EXERCISE PROMPT: Report back every line of the entries that contains "sidebar", exactly as written.

PROVIDED ENTRIES: Begin

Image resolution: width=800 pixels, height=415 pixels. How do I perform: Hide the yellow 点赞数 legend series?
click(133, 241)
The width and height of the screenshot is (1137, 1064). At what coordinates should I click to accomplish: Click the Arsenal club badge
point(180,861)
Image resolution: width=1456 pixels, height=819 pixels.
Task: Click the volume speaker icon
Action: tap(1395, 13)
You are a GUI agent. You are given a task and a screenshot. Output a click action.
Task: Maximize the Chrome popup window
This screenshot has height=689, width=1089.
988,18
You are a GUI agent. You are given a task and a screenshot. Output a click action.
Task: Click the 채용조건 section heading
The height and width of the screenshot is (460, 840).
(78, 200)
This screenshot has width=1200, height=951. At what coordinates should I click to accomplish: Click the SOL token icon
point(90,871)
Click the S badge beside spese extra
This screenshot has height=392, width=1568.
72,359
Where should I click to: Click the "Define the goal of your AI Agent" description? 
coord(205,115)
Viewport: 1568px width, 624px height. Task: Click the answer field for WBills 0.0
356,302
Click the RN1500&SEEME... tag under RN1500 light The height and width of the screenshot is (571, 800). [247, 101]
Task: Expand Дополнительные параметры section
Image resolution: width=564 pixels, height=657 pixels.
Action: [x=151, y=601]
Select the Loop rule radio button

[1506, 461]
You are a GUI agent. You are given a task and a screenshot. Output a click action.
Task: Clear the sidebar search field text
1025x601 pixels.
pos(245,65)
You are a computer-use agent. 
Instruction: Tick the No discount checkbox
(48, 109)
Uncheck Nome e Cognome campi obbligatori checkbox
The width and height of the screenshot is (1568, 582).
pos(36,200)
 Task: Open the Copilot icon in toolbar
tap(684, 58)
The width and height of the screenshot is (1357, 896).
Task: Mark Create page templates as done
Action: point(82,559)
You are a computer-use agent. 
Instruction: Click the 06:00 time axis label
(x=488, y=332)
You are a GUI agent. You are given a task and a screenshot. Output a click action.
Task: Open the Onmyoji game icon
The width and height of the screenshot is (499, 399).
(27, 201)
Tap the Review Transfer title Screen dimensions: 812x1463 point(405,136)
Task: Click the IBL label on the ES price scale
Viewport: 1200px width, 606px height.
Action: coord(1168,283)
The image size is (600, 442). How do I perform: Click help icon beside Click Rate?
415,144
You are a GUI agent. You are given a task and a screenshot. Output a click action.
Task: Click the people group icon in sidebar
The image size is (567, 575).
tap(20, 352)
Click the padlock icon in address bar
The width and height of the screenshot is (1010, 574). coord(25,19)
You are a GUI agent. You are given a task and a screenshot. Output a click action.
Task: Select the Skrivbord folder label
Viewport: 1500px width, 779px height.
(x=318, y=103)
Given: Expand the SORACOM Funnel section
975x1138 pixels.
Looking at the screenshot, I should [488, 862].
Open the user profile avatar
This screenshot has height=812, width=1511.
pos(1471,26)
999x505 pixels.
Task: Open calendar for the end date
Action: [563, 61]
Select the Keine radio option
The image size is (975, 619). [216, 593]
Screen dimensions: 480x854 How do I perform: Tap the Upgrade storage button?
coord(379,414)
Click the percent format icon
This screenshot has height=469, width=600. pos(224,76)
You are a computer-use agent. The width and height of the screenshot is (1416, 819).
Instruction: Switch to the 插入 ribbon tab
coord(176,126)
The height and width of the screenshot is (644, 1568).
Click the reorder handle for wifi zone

PROVIDED ENTRIES: End

RESULT FOR THIS TASK:
Task: Clear the sidebar search field text
Task: Click the people group icon in sidebar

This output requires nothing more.